One of the common flow assurance issues in offshore production facilities is riser-based severe slugging. Severe slugging is a cyclic process that occurs in the late life of reservoirs when there is not enough energy available in the system to push the liquid out of the riser. A novel technique is proposed in this study to mitigate this issue. Unlike the conventional choking techniques, where additional backpressure is applied on the riser to mitigate severe slugging, the proposed technique involves utilizing the active use of either the choke control valve located downstream of the riser in a pipeline-riser system or the separator gas control valve. This new technique can be utilized in brownfields where pipeline pressure measurement installed for feedback control loops is not feasible.
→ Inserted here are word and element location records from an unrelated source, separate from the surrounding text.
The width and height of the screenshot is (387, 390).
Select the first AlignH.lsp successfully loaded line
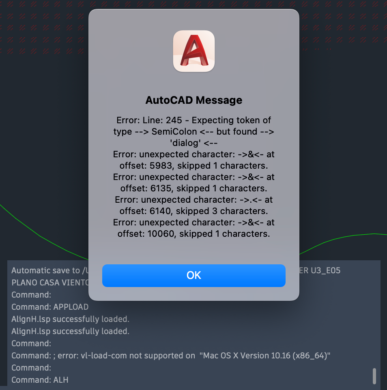click(70, 319)

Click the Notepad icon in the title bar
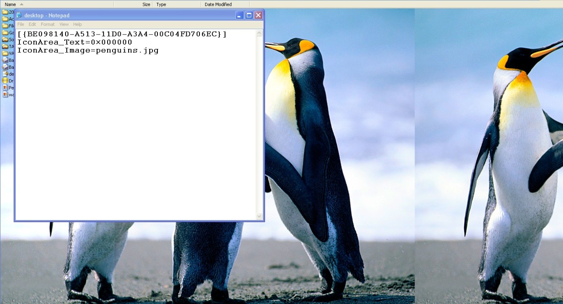coord(19,15)
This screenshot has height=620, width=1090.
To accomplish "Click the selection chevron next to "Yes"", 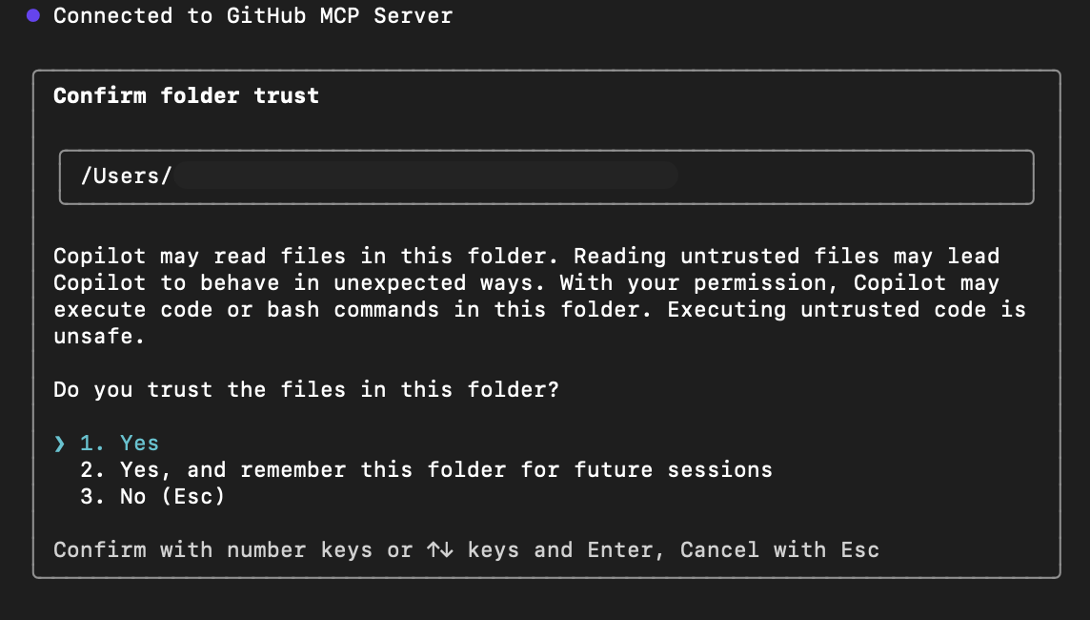I will pyautogui.click(x=59, y=443).
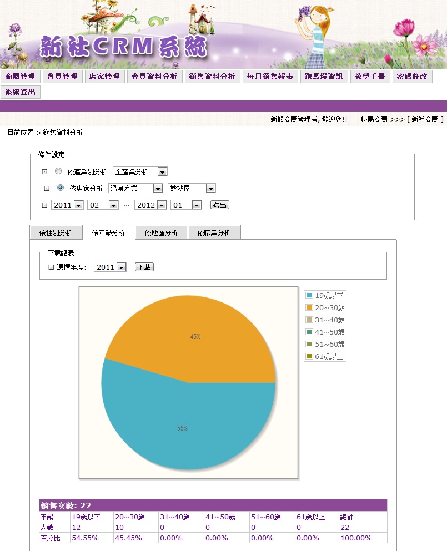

The main advantage of the new technique is that it can use the available measurements and equipment (gas control valve and pressure sensors) available in a regular topside facility. In this study, an algorithm is developed that can determine the required valve operation sequence (amplitude and frequency) of the choke control valve based on the natural slugging frequency. The objective is the mitigation of the severe slugging, which minimizes imposing the additional backpressure on the pipeline-riser system. Proof of concept of the proposed technique demonstrated on a large-scale facility using the transient simulations. The results of the transient simulations using OLGA show that the active use of the choke control valve does affect the severe slugging characteristics. The results show that the valve sequence can either mitigate severe slugging or make it worse depending on the selection of the valve operation sequence. Therefore, determining the correct valve sequence is very critical. To investigate further, another case study has been presented, where the results from the algorithm developed in-house for the choke control valve operation sequence were tested using OLGA simulations. These simulation results show that the proposed technique is successful in providing a unique combination of choke control valve opening frequency and amplitude, which will mitigate the severe slugging without increasing the additional backpressure on the system.